Source document
Begin
Pakistan: Critical vote on Monday, to say the least, as we all wait
to see to what extent the results are rigged, if President
Musharraf can survive, and what level of violence there is.

Separately, there was an encouraging poll the other day,
conducted by the U.S.-based Terror Free Tomorrow
organization, that revealed only 24% of Pakistanis approved of
Osama bin Laden last month, compared to a 46% approval rating
last August. Backing for al-Qaeda, overall, fell to 18% from
33%. But the same survey showed 58% suspected Musharraf
had a hand in the Bhutto assassination, while only 7% thought al-
Qaeda or the Taliban were behind it.

Iran: For the better part of two years now I have been urging the
Bush administration to end-run President Ahmadinejad and talk
to his chief rival, former president Rafsanjani. This week
Thomas Erdbrink of the Washington Post reported that with
Iran’s upcoming March 14 parliamentary vote, it is clear
Ahmadinejad and his supporters are “sweeping aside” the old
guard, represented by the likes of Supreme Leader Ayatollah Ali
Khamenei and Rafsanjani.

Erdbrink:

“If the clerics have a chance at regaining the political
prominence they enjoyed in the years following the 1979
revolution, analysts say, it will be under the leadership of former
president Ali Akbar Hashemi Rafsanjani…

“During Rafsanjani’s two terms in the 1990s, his faction
controlled several important executive and economic institutions
in Iran, among them the Oil Ministry. He helped bring cleric
Mohammad Khatami to power as his successor in 1997.
End
Short task
List every percentage figure the commentary on Pakistan and Iran reports from the Terror Free Tomorrow poll, and say what each one measures.

Raw data
Begin
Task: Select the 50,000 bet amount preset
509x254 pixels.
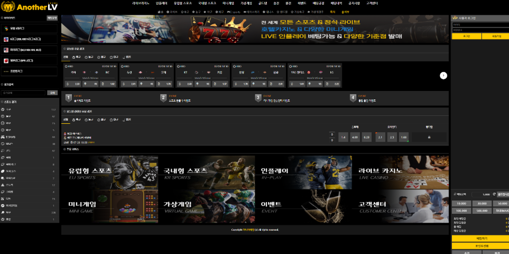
End
Output for this task
- 24%: Pakistanis who approved of Osama bin Laden last month
- 46%: Pakistanis who approved of Osama bin Laden last August
- 18%: overall backing for al-Qaeda, after the drop
- 33%: overall backing for al-Qaeda, before the drop
- 58%: Pakistanis who suspected Musharraf had a hand in the Bhutto assassination
- 7%: Pakistanis who thought al-Qaeda or the Taliban were behind the Bhutto assassination